Many, but not nearly all, SaaS providers enjoy network effects. Those providers with networks, specialized content contributed by users, ad models, marketplaces, or useful community applications enjoy these effects. A primary example is in the supplier information management (SIM) space. A provider who simply sells an on-demand portal for each buyer to upload their own supply base has a potentially nice SaaS solution, but a provider who allows suppliers to interact once with the platform for multiple buyers, or who aggregates supplier information, for use by all buyers, has introduced a network effect.
Another interesting example is Salesforce.com. The core CRM application, AppExchange, and Force.com platform all offer indirect network effects, meaning that the more accepted the applications become, the more they encourage other application developers to build on that platform or participate in the ecosystem. But, direct network effects are more prominent in an application like data.com (formerly Jigsaw) where the more people who use the application, the more contacts there are for everyone to use. (I guess Chatter could be viewed as having network effects, but I’m not a user, so I’m not sure.)

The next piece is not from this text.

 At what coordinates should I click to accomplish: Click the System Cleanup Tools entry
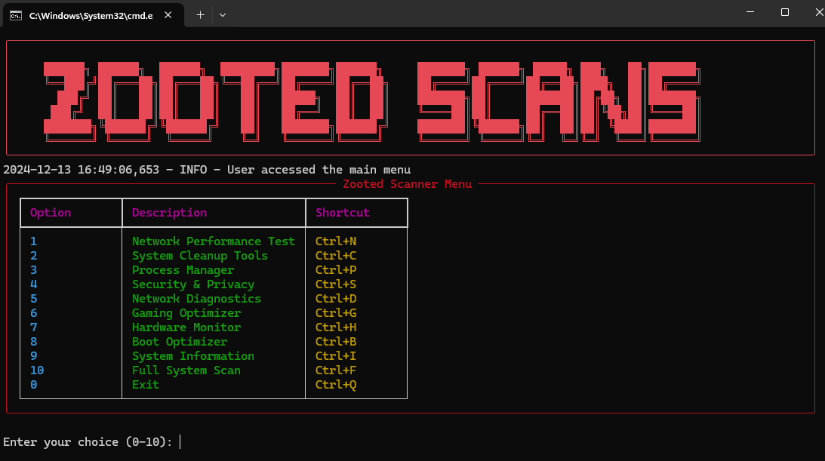click(x=199, y=256)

I’ve been trying to figure out a way to show all of these variables graphically and the results have been a mess. Recently, I decided just to show the vertical solution providers separate from the horizontal providers and to segment the horizontal providers by the portion of the “analyze-to-pay process” in which they specialize. (This, unfortunately, leaves the hybrid providers slightly mischaracterized.) In any case, the result is the below graphic. At the top are various industry verticals and the software providers who cater to that industry, regardless of the type of application they provide. At the bottom, are the more written about horizontal players who span the entire analyze to pay spectrum. They are arranged largely along that spectrum. At the very bottom are the EIPP players which are so numerous as to require their own, larger space. Included are over 260 companies from around the world, with a predominance of North American providers. They include network and non-networked providers.
If you would like a large copy of the graphic, go to www.softwareplatform.net, fill out the information request form requesting the graphic and please add the name of a company you would like to be sure is on the graphic. That way, we can create our own network effect! Your comments, corrections, and edits are also most welcome.
Note that most of the vertical providers on the graphic have a built-in network effect in their business models. Some of the horizontal providers do as well, but many do not. Someday I’ll try to do a graphic that includes this “networked” variable. In the meantime, I’d suggest investors, entrepreneurs, product designers, and job-seekers, consider this variable carefully. Amazingly, seemingly small product design considerations can create network opportunities or can foreclose them. It’s obvious that many of the most successful cloud offerings on the consumer side of the business have strong network effects (e.g., Facebook), while some of the more questionable ones have weaker network effects (e.g., Groupon). I suspect the same will be true in the cloud B2B world.
Network effects are by no means the only variable to consider, but the cloud is ideal for creating such effects. Many ventures confuse economies of scale or light, indirect effects with real, direct network effects which add value for users and build moats against competitors.